Usually this would CLEAR a room

TMI Thursday

A story in two parts

Living alone has it’s perks.  One being the ability to rip a mean fart with out judgement.

Or so I thought.

Part I
The other day I was laying in bed, enjoying my Saturday morning.  It was a great morning – crisp and cold outside, toasty warm inside; Hemo was curled up on my chest rather than on my head.  I stretched and let out a little fart.  No biggie.  I shook it out from underneath the blankets and dozed off.  I woke up a couple minutes later and felt another fart coming somewhat reluctantly down the pike (I’d had some beers with friends the night before – you know how it is) and decided to give it a little help.  Just a nudge to ease the pressure.

The loudest fart you’ve ever heard ripped out of my butt-hole and trumpeted though the house.  I swear the blankets flapped around me.  Ernie and Dexter, who were two rooms away, started barking like we were being attacked by an army of mailmen and came barreling down the hallway.   Hemo jumped 2 feet in the air and streaked out of the room.  It took me 20 minutes and a handful of treats to get everyone calmed down.

Part II
Last night I was one the phone with my sister, talking about how my dad’s wife sucks and how significant portions of my life are lost browsing Instructables and convincing myself that not only are tesla coil radios awesome but that I could make one myself by following the step-by-step instructions provided.

As I’m talking I (naturally) make my way to the bathroom.  Just as I get comfortable, I tell my sister I’m going to have to call her back.

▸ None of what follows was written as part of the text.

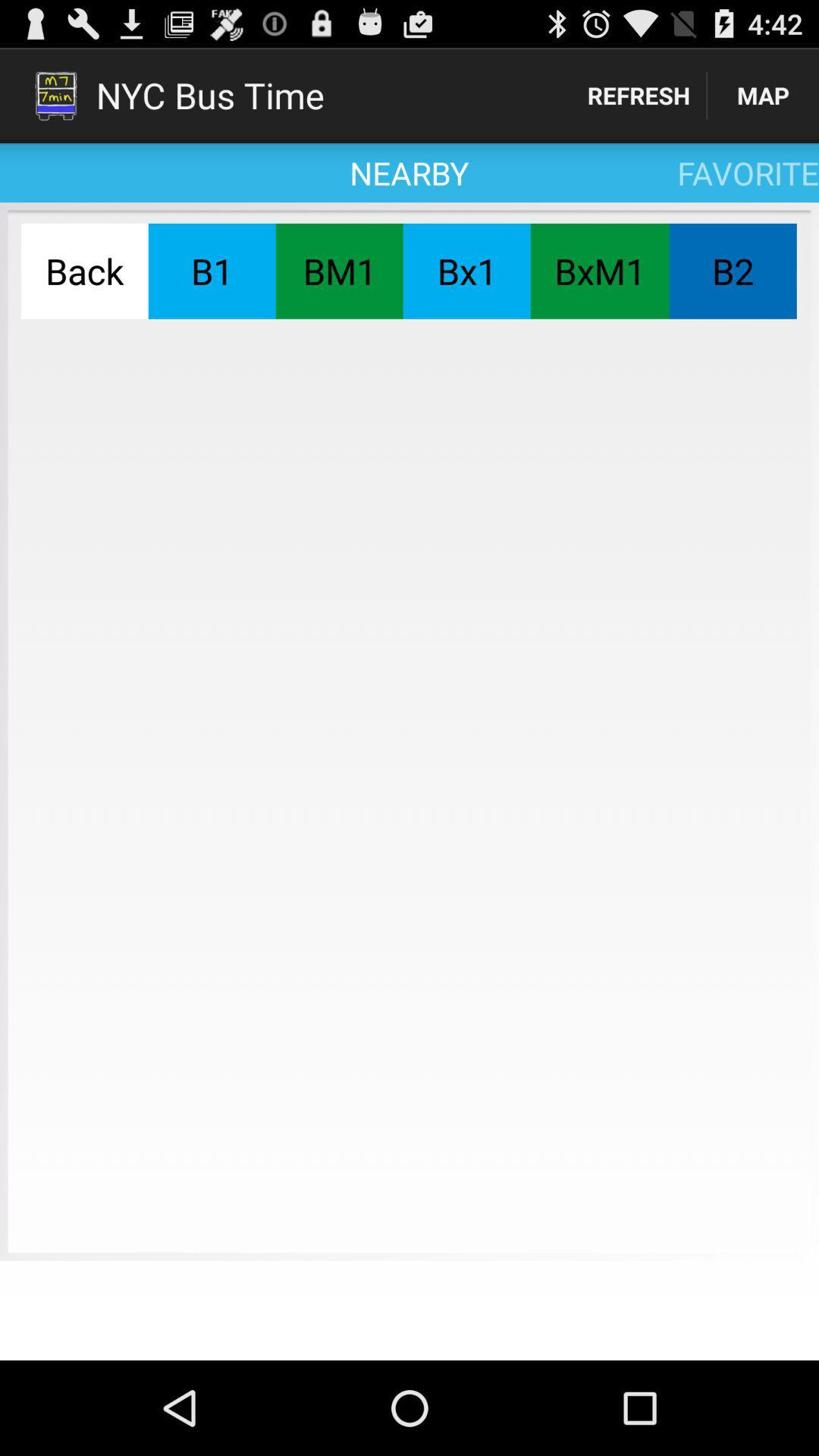 The height and width of the screenshot is (1456, 819). I want to click on button next to bm1 item, so click(212, 271).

me: Beth, I’m going to have to call you back.  I just farted in the toilet and the dogs are going ape-shit.
her: What?  I can’t hear you.
me: Just…I’ll have to call you back.  DOGS!  CHILL THE FUCK OUT!

TMI Thursday: Are you going to eat that?

TMI Thursday

My TMI’s have been pretty lame lately; maybe I need to go get waxed again or poop my pants. *Sigh* pooping my pants…I haven’t done that since I was in diapers. Not that I’m bragging, but I’ve got that shit under control. Literally. I hope God doesn’t bitch slap me now with the swine flu H1N1 virus, leaving me curled up in my bathtub in a puddle of my own vomit and feces. Now there’s a lovely image…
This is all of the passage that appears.